Other ceilings are painted without any attempt to create an illusion of the composition receding upwards, with a variety of subjects. Coffered ceilings, flat or barrel-vaulted, are typically painted with small motifs in each coffer, a style that goes back to at least the Early Middle Ages in large flat roofs over church naves. The style was especially popular in Iberia, where it is called artesonado. Most Scottish Renaissance painted ceilings are of this type, and the ceilings of the Natural History Museum, London are painted with carefully accurate plant or animal subjects, in a Romanesque Revival building.
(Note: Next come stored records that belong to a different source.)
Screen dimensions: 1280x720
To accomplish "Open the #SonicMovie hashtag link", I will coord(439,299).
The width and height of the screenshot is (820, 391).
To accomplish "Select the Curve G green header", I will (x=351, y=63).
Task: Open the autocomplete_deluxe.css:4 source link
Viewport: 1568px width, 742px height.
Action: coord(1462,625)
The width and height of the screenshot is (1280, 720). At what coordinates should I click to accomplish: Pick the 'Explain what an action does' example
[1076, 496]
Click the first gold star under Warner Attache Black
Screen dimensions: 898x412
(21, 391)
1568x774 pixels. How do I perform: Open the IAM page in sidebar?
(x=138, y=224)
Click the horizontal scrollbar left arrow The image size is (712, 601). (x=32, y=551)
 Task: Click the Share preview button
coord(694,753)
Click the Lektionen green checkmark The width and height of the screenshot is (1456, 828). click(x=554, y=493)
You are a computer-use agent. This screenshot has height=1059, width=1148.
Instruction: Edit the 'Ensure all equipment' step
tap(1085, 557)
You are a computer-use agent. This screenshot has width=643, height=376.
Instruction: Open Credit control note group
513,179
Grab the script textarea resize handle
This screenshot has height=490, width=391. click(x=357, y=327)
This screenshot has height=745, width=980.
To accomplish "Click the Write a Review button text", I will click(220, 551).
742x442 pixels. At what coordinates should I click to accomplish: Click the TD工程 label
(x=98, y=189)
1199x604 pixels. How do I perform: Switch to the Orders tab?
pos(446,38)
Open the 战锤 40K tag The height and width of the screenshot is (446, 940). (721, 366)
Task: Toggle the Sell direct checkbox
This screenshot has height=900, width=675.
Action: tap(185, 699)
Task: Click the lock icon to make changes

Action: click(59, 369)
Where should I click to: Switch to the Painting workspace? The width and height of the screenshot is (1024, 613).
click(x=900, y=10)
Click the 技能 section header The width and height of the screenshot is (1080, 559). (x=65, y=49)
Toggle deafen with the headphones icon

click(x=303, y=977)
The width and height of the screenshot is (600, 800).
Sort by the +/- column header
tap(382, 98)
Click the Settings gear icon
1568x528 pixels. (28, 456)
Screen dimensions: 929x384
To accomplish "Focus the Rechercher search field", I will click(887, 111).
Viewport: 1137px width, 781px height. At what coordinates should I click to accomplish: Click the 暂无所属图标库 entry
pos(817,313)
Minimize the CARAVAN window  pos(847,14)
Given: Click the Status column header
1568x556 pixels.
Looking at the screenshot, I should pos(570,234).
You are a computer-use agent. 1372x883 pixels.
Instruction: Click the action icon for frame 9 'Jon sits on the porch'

A common style, used in the Sistine Chapel before Michelangelo's project, was a deep blue with gold stars, representing the night sky. Most of the ceiling of the Scrovegni Chapel is in this style; the walls are painted by Giotto.

An important monumental fresco cycle on a barrel vault is The Loves of the Gods by the Bolognese artist Annibale Carracci and his studio, in the Palazzo Farnese, now the French Embassy, in Rome. Drawing on the Farnese collection of ancient sculpture for many of its poses, it marked the transition from Late Renaissance Mannerism to Baroque. A number of different scenes are shown in their own frames, a style called quadro riportato.

In some Central European languages plafond, the normal French language word for a ceiling, whether painted or otherwise, is used specifically for painted ceilings. This usage sometimes appears in material translated into English from Polish or German, but it is not correct in English.